Postby Gengulphus » November 21st, 2018, 2:22 pm

monabri wrote:I see the uncrossed trade but not sure if I can see any buys of that level though..I might simply be looking at the wrong time slot.

16:35:01 20-Nov-2018 814.00 GBX 55,233 449,596.62 Uncrossed Trade

For those who don't know the technicalities involved and wants to (*), when a stockmarket 'auction' happens (at market opening, noon and market close each day, and very occasionally in response to unusually rapidly-moving prices at other times), normal trading is suspended for a short period (typically 5 minutes or so). During that time, the stockmarket systems just accumulate limit orders (**) without trying to match buy orders up with sell orders to form trades when the limits allow a mutually acceptable price. As a result, the 'bid' price, which is the highest limit price of any buy order, can become greater than or equal to the 'offer' or 'ask' price, which is the lowest limit price of any sell order - something which is impossible in normal trading, because it would immediately result in orders being matched and the resulting trade eliminating one or more of them because they've been satisfied. That impossible-in-normal-trading state of the bid price being >= the offer/ask price is known as the market being 'crossed' (I don't know the exact origin of that term, but I can see why it might be considered reasonably appropriate).

If the market is crossed at the end of the auction, the stockmarket system settles on a price that allows orders for as many shares as possible to be matched (with various tiebreakers if there's more than one such price) and then does a trade that jointly performs all these matched orders at that price. It is a trade potentially involving multiple buyers and multiple sellers - e.g. A buying 3000 shares, B buying 1000 shares and C buying 6000 shares, satisfied by X selling 4000 shares, Y selling 4000 shares and Z selling 2000 shares, and all that is actually definitely known about it is that the total number of shares sold equals the total number of shares bought: nothing breaks it down further into a load of trades involving individual buyers buying from individual sellers (obviously it could be broken down that way, but any such breakdown would be completely arbitrarily chosen from typically many possibilities unless there happened to be only one buyer or only one seller involved, so it isn't). That one trade brings the crossed market to an end, i.e. 'uncrosses' it, and so is known as an 'uncrossing trade'. That's encoded in the original trade report as the trade having type "UT", and I imagine the description of it in monabri's post as an "Uncrossed Trade" rather than "Uncrossing Trade" is the result of a minor infelicity in whatever software converted that code to more human-readable form...
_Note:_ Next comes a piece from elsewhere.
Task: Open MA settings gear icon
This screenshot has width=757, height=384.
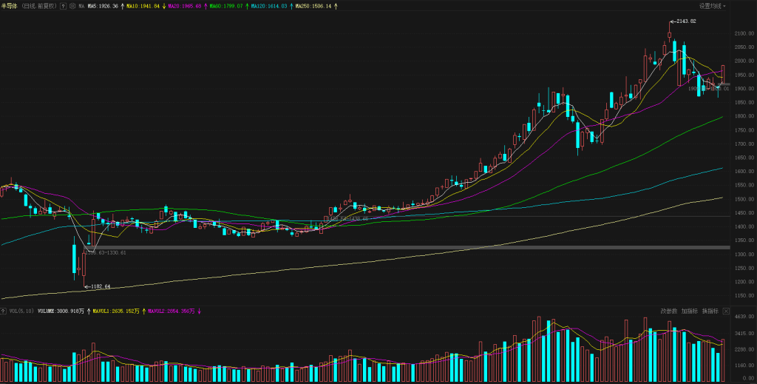Action: pos(72,6)
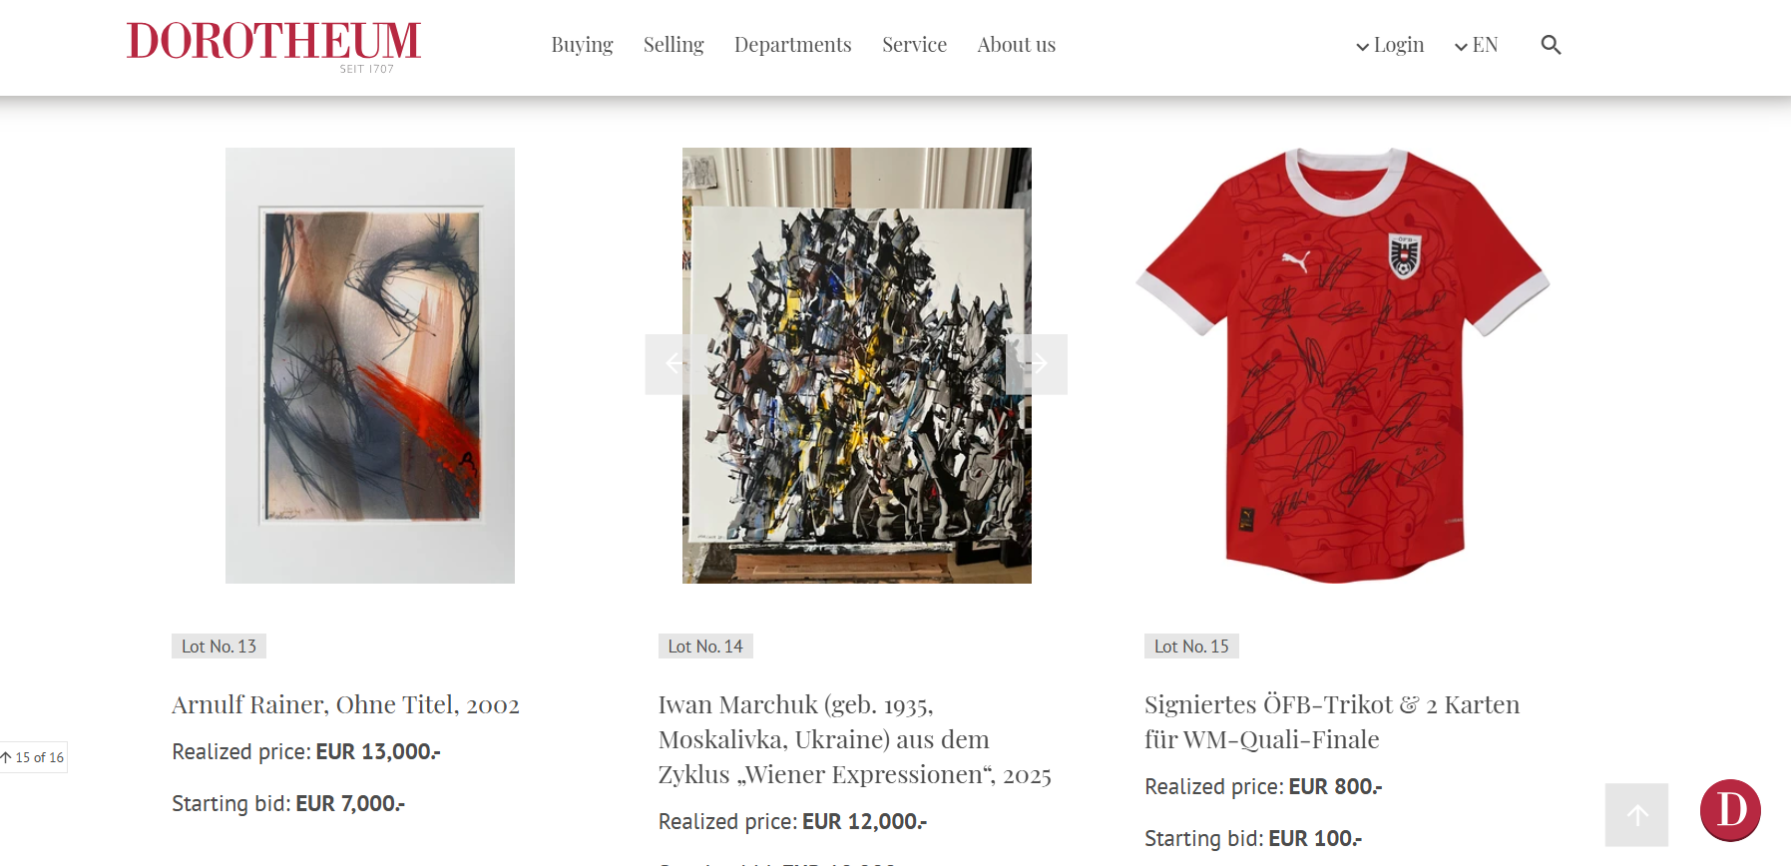
Task: Show previous image with left carousel arrow
Action: pyautogui.click(x=675, y=364)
(*) I see no reason why the vast majority of HYPers need to pay attention to trade reports at all - in particular, normal broker accounts don't have the facility to enter orders directly into the stockmarket system at all (the broker can generally do so, and might choose to in the process of executing client orders, but even if they do, there may well be some translation of order details involved). But if one does want to pay attention to trade reports, it's a good idea to know what they mean if one doesn't want to risk drawing the wrong conclusions from them. Uncrossing trades are rather deceptive in that respect if one doesn't know what their technicalities, as OZYU's interpretation of this one as an investor making a £450k purchase illustrates!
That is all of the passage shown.